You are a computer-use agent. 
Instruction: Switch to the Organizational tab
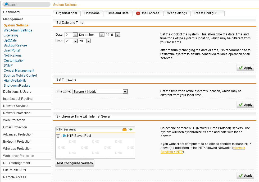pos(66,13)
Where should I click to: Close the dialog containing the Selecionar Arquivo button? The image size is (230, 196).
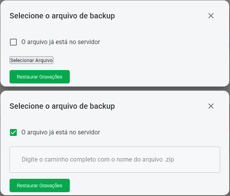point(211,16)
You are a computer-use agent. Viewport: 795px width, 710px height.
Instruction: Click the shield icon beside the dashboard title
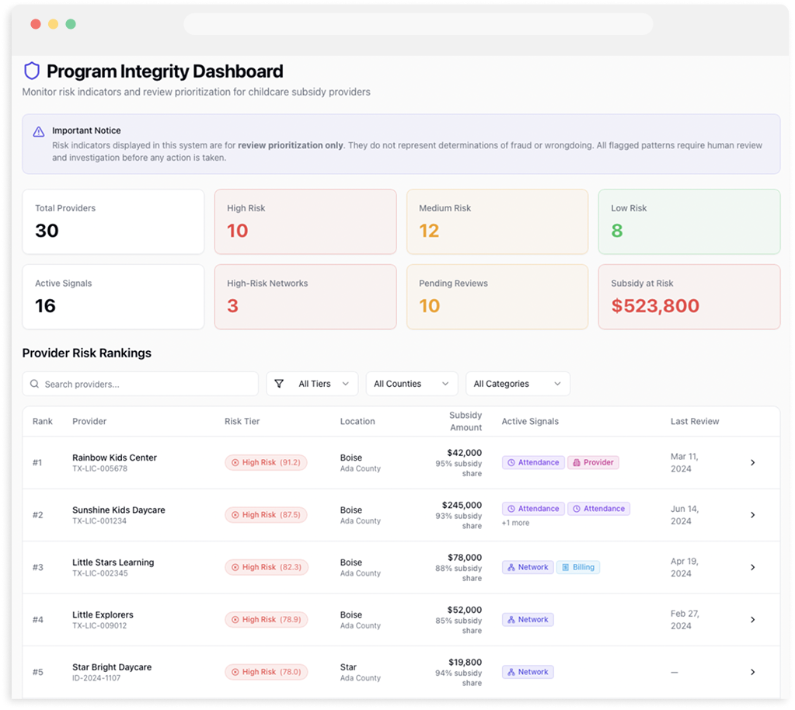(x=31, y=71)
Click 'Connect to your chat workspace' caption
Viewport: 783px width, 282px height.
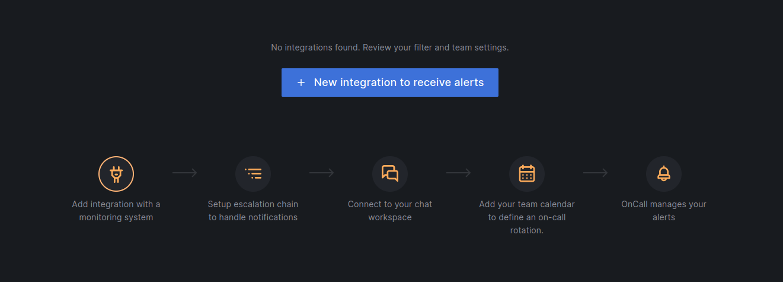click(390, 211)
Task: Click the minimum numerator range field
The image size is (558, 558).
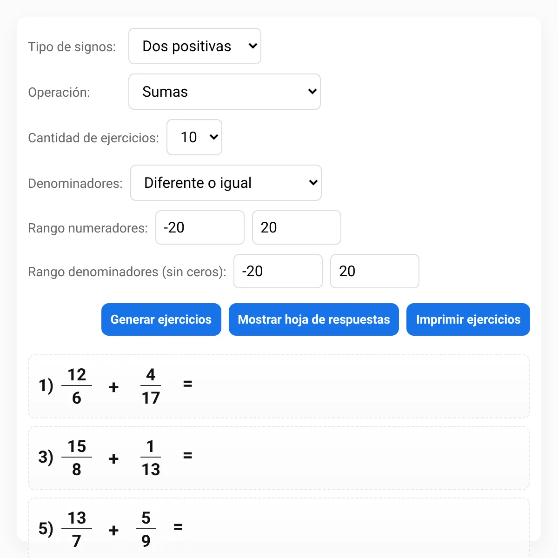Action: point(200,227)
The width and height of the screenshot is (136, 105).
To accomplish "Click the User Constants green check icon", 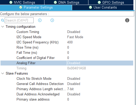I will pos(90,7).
######
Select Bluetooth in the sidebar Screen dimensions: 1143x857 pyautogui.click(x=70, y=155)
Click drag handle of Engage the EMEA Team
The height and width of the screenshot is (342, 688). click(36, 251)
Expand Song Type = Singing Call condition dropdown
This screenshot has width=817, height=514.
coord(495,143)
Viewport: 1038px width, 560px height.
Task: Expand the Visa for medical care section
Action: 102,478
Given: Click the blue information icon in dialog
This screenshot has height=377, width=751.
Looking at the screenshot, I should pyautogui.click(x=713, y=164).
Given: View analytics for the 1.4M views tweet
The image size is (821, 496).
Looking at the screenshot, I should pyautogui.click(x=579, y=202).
######
* _WHAT IS BEING ASKED_
Scan the material above for lines holding the string "agent" and copy those lines.

* _TASK OUTPUT_
You are a computer-use agent. 
You are a computer-use agent. Viewport: 795px width, 710px height.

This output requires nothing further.